As Nature Selected Pty Ltd, trading as Urban Foodstore and Café, pleaded guilty on Tuesday to two counts of selling tobacco products without a licence.
The café and food retailer’s tobacco licence expired in September 2009 and went unchecked for 28 months.
Then, in January this year, an undercover inspector from the Office of Regulatory Services bought a pack of cigarettes over the counter.
The court heard the inspector asked to see a licence, but the staff member was unable to produce one.
Less than a week later another inspector came into the store and asked for a packet of cigarettes, then asking to see a licence.
A company director told the court Tuesday’s court hearing was the first time he’d been informed of the January incident.
“Well it seems there’s an employee you might need to speak to,” Magistrate Bernadette Boss replied.
The director said he went down to the Office of Regulatory Services the next day and renewed the tobacco licence.
The court heard the store operator showed immediate remorse, and had no previous convictions for any regulatory breaches.
But the prosecutor said the offences were aggravated by the prolonged unlicensed period.

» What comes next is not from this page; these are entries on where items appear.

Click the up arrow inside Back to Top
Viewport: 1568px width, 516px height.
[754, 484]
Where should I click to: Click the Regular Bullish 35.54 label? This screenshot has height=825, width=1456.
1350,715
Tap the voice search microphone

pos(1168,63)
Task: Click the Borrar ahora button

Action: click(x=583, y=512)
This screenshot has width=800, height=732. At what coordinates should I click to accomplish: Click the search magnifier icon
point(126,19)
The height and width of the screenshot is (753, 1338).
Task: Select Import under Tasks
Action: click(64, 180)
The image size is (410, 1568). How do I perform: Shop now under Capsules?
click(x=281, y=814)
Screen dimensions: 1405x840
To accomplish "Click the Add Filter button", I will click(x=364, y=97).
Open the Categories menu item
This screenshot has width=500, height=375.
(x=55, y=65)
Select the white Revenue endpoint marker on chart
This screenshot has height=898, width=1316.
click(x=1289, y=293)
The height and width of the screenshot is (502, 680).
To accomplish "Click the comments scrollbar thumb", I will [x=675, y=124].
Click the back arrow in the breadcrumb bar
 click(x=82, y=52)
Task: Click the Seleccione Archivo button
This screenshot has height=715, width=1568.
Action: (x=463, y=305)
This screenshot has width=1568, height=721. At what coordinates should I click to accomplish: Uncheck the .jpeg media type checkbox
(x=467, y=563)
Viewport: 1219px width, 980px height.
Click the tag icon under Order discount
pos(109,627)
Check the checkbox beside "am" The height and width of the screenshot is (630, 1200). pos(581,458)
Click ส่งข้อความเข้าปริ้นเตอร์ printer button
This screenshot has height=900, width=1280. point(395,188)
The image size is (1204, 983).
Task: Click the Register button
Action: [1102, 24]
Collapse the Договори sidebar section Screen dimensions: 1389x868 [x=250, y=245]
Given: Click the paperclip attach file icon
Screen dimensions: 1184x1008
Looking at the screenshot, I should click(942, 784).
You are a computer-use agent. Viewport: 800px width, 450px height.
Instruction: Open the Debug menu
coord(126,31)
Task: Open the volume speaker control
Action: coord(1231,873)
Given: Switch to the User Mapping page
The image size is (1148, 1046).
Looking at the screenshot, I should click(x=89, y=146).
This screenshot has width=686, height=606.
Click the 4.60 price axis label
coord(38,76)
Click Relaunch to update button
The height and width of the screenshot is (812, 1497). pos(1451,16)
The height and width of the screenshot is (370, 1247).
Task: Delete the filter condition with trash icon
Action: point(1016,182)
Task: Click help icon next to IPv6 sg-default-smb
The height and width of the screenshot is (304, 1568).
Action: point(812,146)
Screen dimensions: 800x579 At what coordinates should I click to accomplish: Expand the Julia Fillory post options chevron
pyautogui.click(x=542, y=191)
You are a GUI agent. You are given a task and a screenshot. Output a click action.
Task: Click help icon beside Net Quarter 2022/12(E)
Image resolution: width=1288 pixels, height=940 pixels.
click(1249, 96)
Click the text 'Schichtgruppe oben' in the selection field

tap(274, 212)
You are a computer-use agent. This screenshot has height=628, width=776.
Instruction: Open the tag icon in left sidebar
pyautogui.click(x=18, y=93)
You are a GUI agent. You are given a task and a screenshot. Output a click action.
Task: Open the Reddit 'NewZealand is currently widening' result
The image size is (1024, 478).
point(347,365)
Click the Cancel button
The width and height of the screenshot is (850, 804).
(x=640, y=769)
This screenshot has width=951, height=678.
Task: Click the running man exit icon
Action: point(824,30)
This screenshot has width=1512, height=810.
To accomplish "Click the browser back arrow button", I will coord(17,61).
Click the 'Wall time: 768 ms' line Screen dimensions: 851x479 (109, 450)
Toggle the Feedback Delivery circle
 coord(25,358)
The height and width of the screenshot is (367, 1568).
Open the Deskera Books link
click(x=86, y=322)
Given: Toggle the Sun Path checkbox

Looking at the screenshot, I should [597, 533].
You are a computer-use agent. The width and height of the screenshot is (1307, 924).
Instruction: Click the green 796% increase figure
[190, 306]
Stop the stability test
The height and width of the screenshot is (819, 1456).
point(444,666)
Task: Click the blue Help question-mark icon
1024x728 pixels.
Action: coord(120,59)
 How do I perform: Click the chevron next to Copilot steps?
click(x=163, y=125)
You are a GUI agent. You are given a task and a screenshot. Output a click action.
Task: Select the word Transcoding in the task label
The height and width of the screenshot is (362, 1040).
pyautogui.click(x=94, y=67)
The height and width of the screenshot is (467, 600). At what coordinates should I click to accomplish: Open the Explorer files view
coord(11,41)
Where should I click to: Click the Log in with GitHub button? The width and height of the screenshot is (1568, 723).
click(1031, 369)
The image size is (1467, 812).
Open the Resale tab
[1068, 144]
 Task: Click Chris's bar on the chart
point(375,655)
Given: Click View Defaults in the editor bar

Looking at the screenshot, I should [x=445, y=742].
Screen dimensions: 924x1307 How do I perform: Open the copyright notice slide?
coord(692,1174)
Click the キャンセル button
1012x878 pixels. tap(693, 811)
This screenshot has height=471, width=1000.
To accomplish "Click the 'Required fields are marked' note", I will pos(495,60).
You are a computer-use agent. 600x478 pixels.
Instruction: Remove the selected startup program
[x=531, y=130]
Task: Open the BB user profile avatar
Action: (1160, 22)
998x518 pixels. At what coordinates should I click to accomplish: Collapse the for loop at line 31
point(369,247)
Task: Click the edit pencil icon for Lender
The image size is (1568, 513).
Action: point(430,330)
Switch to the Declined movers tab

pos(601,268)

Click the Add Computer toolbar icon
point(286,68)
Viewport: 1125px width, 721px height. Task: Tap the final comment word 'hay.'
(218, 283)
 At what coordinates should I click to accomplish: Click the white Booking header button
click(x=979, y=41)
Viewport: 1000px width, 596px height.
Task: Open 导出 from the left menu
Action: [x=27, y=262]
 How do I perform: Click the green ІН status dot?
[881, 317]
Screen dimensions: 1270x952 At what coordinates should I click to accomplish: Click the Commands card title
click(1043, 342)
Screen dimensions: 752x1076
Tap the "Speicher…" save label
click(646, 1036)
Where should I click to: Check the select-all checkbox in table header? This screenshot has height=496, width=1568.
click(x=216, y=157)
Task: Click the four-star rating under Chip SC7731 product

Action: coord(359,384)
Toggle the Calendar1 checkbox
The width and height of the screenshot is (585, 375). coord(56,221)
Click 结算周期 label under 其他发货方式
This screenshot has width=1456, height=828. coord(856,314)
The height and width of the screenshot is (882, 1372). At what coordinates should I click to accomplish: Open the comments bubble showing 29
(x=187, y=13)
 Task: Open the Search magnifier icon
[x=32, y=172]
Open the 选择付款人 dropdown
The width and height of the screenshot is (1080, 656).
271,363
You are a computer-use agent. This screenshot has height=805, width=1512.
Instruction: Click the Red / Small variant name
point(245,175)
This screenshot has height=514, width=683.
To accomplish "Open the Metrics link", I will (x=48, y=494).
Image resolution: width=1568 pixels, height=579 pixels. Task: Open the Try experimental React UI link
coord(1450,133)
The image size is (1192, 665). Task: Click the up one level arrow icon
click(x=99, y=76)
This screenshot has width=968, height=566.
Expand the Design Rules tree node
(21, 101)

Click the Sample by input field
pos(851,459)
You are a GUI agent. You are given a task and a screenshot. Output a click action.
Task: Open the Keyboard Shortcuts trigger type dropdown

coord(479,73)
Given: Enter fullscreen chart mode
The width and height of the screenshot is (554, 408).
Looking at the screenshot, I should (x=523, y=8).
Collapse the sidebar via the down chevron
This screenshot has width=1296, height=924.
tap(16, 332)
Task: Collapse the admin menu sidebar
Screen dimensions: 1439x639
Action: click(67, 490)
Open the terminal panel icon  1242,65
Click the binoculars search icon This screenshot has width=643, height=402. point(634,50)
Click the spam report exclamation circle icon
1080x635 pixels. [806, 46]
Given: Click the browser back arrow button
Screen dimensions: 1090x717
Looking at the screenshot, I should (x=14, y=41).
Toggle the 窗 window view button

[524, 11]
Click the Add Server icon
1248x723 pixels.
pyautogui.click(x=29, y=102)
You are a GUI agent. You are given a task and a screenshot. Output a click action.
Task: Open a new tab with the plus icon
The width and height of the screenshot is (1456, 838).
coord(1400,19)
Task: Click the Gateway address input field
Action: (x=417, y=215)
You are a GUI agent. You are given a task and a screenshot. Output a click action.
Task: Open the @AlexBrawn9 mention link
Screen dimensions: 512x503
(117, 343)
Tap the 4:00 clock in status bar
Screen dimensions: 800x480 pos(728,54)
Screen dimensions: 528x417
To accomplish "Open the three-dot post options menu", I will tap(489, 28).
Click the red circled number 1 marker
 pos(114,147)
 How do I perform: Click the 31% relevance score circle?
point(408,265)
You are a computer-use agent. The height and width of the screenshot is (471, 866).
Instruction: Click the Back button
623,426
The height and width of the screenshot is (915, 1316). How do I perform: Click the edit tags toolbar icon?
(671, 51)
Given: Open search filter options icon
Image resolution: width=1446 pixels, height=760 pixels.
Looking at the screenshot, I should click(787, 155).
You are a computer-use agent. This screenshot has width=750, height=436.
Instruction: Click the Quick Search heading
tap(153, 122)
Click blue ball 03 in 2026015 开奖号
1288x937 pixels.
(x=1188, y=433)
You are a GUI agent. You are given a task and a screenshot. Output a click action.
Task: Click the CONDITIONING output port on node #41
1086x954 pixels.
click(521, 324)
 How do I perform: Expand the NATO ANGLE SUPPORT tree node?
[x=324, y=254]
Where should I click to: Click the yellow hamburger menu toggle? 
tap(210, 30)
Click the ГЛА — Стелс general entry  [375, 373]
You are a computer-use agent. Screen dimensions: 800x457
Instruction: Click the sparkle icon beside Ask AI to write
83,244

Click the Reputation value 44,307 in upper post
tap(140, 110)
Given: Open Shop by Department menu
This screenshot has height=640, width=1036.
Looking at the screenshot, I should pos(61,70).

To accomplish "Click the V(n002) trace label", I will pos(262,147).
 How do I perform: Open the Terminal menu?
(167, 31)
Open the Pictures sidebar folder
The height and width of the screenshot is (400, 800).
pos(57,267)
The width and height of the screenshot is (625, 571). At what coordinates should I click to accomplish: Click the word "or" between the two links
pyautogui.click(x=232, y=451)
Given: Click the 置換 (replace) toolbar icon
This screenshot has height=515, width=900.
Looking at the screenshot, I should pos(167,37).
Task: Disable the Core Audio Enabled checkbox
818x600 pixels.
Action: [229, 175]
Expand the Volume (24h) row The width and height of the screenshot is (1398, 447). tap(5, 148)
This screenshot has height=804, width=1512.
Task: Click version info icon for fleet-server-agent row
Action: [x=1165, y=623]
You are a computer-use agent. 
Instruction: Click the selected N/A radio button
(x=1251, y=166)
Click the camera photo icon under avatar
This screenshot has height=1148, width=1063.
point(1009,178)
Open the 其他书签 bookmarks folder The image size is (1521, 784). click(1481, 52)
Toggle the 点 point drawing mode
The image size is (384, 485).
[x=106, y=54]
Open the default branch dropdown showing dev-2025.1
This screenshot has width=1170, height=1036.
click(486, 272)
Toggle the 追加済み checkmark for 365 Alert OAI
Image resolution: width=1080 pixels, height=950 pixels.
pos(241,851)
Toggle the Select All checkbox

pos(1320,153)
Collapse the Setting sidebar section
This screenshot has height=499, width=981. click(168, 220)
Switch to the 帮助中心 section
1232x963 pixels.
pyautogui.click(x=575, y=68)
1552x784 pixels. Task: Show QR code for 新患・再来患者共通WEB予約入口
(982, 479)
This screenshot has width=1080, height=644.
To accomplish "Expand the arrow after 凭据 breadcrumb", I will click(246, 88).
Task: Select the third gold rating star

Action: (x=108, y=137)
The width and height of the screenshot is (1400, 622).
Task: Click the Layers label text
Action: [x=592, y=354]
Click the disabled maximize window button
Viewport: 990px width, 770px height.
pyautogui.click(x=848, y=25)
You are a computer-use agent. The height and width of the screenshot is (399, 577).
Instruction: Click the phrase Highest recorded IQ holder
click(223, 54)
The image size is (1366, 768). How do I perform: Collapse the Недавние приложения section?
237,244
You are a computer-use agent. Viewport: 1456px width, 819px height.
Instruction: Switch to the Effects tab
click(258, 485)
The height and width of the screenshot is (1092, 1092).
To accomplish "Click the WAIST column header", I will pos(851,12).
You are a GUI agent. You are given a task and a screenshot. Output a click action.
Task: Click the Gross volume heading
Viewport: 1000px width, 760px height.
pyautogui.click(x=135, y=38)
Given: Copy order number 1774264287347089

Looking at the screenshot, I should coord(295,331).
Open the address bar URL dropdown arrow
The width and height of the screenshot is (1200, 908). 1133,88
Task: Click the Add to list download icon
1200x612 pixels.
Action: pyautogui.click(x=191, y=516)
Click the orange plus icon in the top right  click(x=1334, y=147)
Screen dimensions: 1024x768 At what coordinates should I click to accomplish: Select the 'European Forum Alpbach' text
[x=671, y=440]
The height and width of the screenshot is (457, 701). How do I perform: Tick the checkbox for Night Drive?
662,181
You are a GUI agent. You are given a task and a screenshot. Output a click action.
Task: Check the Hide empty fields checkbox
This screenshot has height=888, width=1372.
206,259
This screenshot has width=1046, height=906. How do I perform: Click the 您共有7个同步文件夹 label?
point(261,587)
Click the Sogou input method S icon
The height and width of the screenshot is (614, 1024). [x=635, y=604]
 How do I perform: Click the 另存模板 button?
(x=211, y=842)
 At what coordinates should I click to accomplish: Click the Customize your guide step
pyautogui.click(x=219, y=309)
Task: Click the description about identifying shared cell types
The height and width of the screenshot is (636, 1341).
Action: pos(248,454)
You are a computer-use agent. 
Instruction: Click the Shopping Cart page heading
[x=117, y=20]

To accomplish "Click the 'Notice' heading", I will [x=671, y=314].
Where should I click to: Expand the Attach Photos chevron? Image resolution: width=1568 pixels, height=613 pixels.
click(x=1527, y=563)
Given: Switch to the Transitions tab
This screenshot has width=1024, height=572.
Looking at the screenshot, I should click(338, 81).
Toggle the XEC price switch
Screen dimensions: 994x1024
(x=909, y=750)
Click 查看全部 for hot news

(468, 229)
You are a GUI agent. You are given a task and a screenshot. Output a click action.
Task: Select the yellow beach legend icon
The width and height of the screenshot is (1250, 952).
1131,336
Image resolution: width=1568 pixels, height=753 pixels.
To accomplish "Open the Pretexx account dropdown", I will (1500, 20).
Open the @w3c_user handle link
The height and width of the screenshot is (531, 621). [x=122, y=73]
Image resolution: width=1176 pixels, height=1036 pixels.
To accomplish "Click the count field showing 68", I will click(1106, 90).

“That is not a matter where there is an administrative oversight for a matter of days or weeks,” he said.
Dr Boss accepted there had been “some level of mix-up" between the store’s administrators and operators.
But she said there were “very strong policy reasons for the strict control of tobacco”.
“There is a risk, particularly to young people, as to the purchase of cigarettes, as well as to the general health of the community,” the magistrate said.
She convicted the company on both counts and fined them $1500, plus $129 in court costs.